In the last year, Aswat has published five newsletters in Arabic dealing with various issues concerning gays and lesbians that target both Palestinian lesbians and the Palestinian and Arab community. It also published an Arabic glossary that explains basic terms of sexual identity.
Members of the group meet once a month or so to socialize, discuss issues of mutual interest and plan events and programs. The group, which includes women from the West Bank and Gaza, has nearly 30 active members and about 50 women who participate in the e-mail list, Morcos said.
The organization will soon launch a virtual forum on its Web site for lesbian, gay, bisexual, transgender, queer and intersex individuals of Arab origin around the world.
The vast majority of Aswat members keep their lesbian identities secret in a society their Web site says "has no mercy for sexual diversity."
"It's known that the issue of lesbian women and homosexuality is not dealt with in public in our society and there is a total denial of it," says Aida Touma Suliman, general director of the Arab organization Women Against Violence in Nazareth. "The fact they organized themselves, are raising the issue, writing about it and raising awareness, that's the way they break the taboo."
A group in Lebanon is the only other similar organization for lesbians in the Arab world.
Salwa--who asked that her real name not be used to protect family members and is currently studying abroad--says Aswat has been a great system of support and is one of the reasons the 24-year-old plans to return to her homeland.
While Salwa's mother and brother know she is lesbian, her mother asked her to keep it secret from the rest of the family. Even after living abroad and being surrounded by an openly queer community, Salwa says that being able to live her life out of the closet is not her foremost concern.
"Palestine is my home. I lived here 21 years," says Salwa, who was raised in Nazareth in Northern Israel and is one of the founders of the group. "It's my everything, especially when I talk about a queer community and can go back and be with them . . . It's very important to have this group and to know you can go back and have a home."
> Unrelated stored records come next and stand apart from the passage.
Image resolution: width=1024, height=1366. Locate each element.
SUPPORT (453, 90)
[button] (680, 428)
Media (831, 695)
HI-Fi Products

Samira, 31, says Aswat has given her the opportunity to actualize herself, her agenda and to take concrete steps for social change in her community.
A few months ago, the Tel Aviv resident was invited to represent the group by passing out information about it at a teacher's college in the north of Israel.
Although most of her large nuclear family knows she is lesbian, her extended family--also from the North--does not know. Although Samira was very nervous at first about doing the leafleting, she felt she was ready to put herself out there and risk a potential encounter with relatives.
"It was an important step for Aswat, and for me, for my own development," she said recently from a Tel Aviv coffee shop.
As she approached other Palestinian Arab women to hand out brochures and talk to them, some in the college encouraged her, a few started arguing with her on religious grounds, but no one threw away the information in plain sight or became violent, she said.
"This is what Aswat has given me, the opportunity to be a part of history," Samira said. "But the main thing is the opportunity to meet other women, to be there with them and for them."
Brenda Gazzar is a freelance journalist based in Jerusalem.